WHAT THE TASK ASKS:
Retype the lines below exactly, but only those from the line that has "This screenshot has height=768, width=1568." through the line that has "the Occupier input". Omit every picture.

DATASET RECORDS:
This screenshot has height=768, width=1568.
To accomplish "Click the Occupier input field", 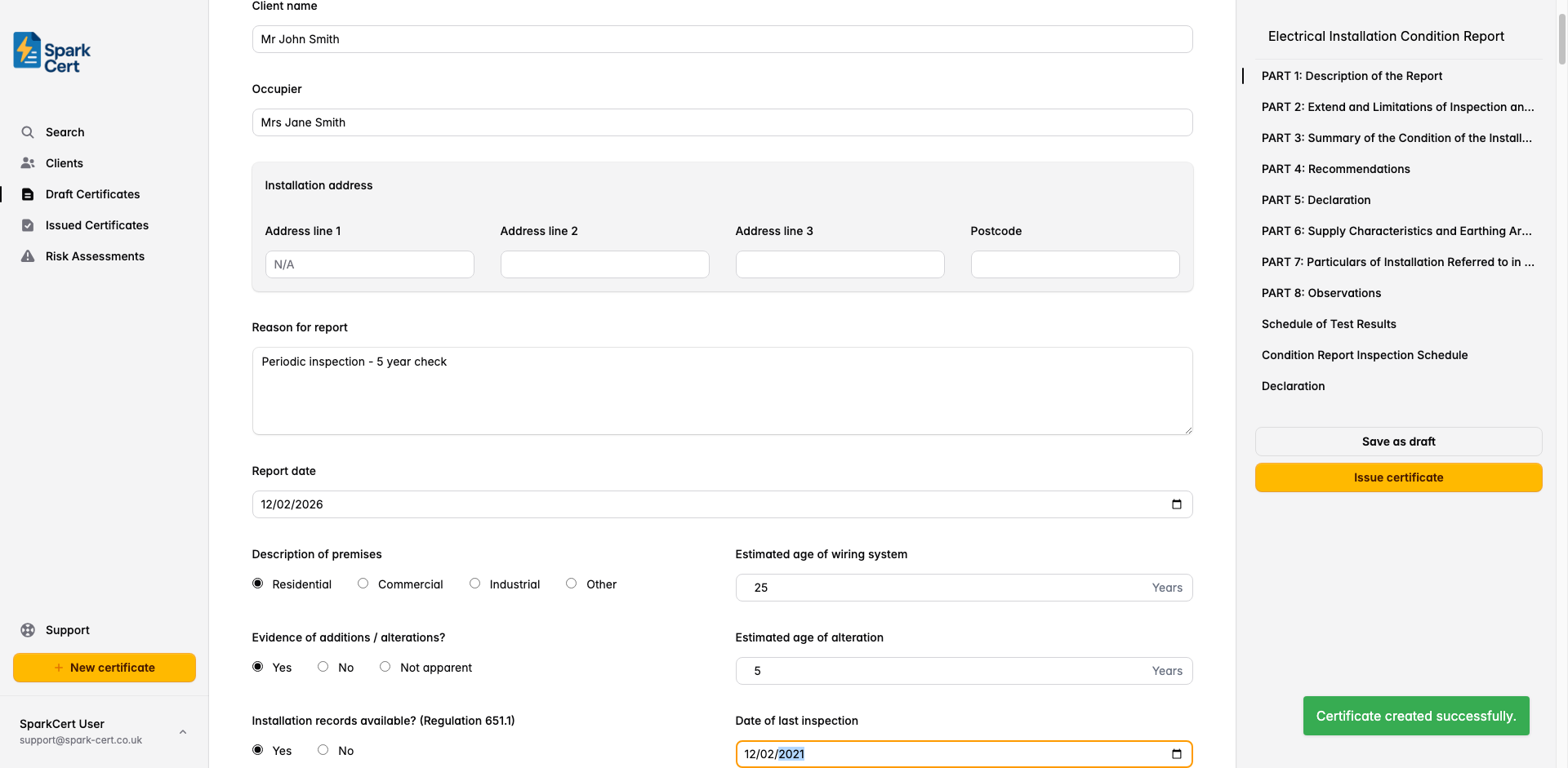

---

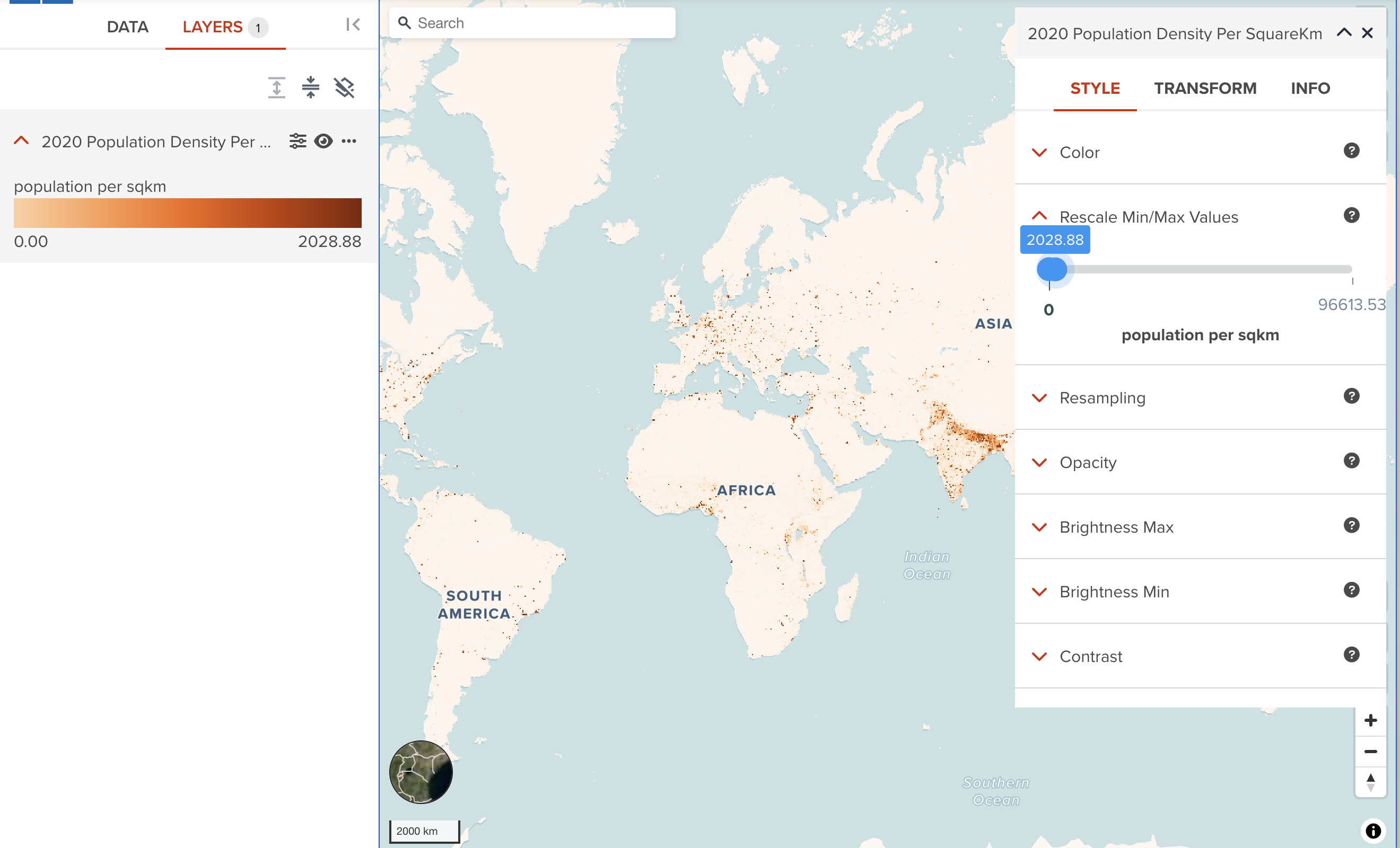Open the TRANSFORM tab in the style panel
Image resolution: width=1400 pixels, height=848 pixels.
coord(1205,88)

ANSWER TO THE PROBLEM:
This screenshot has height=768, width=1568.
To accomplish "Click the Occupier input field", 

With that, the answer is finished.